Licensing community participants were advised yesterday that, as of June 25, the Linux System Definition will include more than 100 new packages and updated versions of nearly 70 existing ones. This refresh brings Docker, Puppet, Nginx, the Ceph storage system, and the full LibreOffice suite under the OIN umbrella, as well as the Debian packaging tool APT, the Java build manager Maven, the reference implementations of the Go and Lua languages, and a number of other development tools and libraries. Coverage for Red Hat’s OpenShift project will also be significantly enhanced.

The update changes about 5 percent of the definition, which as OIN CEO Keith Bergelt points out, approximately matches the growth of the Linux kernel.

The expansion of the Linux system definition extends its benefits to the open source community well beyond what most people would consider “Linux.” In most cases, the requirement to desist from patent aggression by licensees applies to all platforms where a package is used and not only to Linux.

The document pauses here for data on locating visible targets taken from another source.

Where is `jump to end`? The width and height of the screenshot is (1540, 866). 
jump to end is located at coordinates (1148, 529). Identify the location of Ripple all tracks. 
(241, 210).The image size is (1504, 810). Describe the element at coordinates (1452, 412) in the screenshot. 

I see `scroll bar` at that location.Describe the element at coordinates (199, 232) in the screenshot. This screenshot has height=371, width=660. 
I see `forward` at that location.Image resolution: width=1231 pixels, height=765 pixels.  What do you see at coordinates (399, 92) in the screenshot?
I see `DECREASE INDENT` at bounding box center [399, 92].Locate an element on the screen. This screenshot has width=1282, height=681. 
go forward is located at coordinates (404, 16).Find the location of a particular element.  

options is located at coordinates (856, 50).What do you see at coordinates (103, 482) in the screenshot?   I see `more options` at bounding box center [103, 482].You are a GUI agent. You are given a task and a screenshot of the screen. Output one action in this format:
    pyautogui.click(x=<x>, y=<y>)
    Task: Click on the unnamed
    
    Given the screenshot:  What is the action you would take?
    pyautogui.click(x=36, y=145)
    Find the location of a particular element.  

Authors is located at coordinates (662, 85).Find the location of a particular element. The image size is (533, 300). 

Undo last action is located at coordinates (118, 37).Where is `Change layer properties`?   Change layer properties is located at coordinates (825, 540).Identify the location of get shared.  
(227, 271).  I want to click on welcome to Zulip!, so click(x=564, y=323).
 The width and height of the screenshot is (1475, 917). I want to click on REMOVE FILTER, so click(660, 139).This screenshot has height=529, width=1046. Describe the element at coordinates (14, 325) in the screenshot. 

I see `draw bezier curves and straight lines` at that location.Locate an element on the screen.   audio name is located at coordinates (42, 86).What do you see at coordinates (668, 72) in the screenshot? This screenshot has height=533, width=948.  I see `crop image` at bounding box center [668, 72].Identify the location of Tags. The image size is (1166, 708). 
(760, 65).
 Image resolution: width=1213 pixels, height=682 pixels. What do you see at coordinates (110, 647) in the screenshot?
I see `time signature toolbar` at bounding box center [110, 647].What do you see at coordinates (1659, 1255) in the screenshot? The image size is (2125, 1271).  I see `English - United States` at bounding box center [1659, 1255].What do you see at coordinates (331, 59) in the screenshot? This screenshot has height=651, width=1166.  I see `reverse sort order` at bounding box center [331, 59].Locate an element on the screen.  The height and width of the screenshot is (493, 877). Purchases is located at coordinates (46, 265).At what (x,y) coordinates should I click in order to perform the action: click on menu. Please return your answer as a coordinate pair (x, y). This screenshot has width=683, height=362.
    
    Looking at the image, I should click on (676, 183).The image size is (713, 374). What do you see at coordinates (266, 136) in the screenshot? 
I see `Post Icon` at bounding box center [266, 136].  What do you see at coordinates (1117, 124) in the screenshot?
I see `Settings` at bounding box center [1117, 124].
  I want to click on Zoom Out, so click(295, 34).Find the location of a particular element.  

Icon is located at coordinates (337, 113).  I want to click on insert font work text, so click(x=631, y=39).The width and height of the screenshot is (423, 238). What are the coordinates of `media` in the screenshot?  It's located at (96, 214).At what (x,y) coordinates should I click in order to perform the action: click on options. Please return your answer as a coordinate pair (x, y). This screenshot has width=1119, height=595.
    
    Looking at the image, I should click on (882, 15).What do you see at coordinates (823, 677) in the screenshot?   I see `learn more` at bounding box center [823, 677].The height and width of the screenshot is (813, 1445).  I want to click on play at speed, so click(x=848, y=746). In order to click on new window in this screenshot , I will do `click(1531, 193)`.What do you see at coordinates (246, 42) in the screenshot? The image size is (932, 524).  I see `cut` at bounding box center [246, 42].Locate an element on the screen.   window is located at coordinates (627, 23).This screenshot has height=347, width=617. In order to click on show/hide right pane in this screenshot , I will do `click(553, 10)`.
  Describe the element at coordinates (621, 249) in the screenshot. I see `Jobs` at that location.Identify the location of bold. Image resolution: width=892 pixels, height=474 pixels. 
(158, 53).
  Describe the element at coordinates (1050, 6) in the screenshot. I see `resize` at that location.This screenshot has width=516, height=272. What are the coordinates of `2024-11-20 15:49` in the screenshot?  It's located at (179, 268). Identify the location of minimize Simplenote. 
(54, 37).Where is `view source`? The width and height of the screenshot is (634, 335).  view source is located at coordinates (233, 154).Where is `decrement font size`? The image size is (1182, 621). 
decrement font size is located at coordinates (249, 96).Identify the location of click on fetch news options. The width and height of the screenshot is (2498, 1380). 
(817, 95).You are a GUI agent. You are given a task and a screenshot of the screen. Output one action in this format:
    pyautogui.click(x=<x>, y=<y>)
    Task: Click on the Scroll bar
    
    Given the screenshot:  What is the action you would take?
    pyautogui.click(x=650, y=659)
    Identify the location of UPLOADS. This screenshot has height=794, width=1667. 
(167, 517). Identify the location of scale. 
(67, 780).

For example, LibreOffice on both Windows and Mac OS benefit from the coverage, and Docker and Puppet have both seen cross-platform adoption.

OIN provides patent defenses for these communities. It’s best-known tool for this is the creation of a large mesh of mutual patent peace agreements among its 1,300 members. All of those members have signed a nonaggression pact, forgoing first use in litigation of any patents they may hold related to Linux System Definition packages. OIN also accumulates dangerous patents defensively for use by its members as long as they honor the nonaggression pact.

Yesterday's announcement of the OIN update sees a return to general updates, in contrast to a recent tilt toward cloud solutions. For the first time it also identifies in some cases who proposed each package for inclusion or update in the Definition. The Go language was proposed by Red Hat rather than by Google, Lua was requested by IBM, and the LibreOffice addition was by community request.

Reportedly, the 2016 update for the definition is already being scoped by OIN’s technical committee, an expert group appointed by OIN members. Every OIN licensee or open source community member can propose changes for inclusion in the next update of the Linux System Definition, which are then reviewed -- conservatively but flexibly -- and wrapped into a proposal brought to OIN’s board. With patent aggression an ever more visible issue, the nonaggression pact and defenses promoted by OIN are becoming more and more relevant.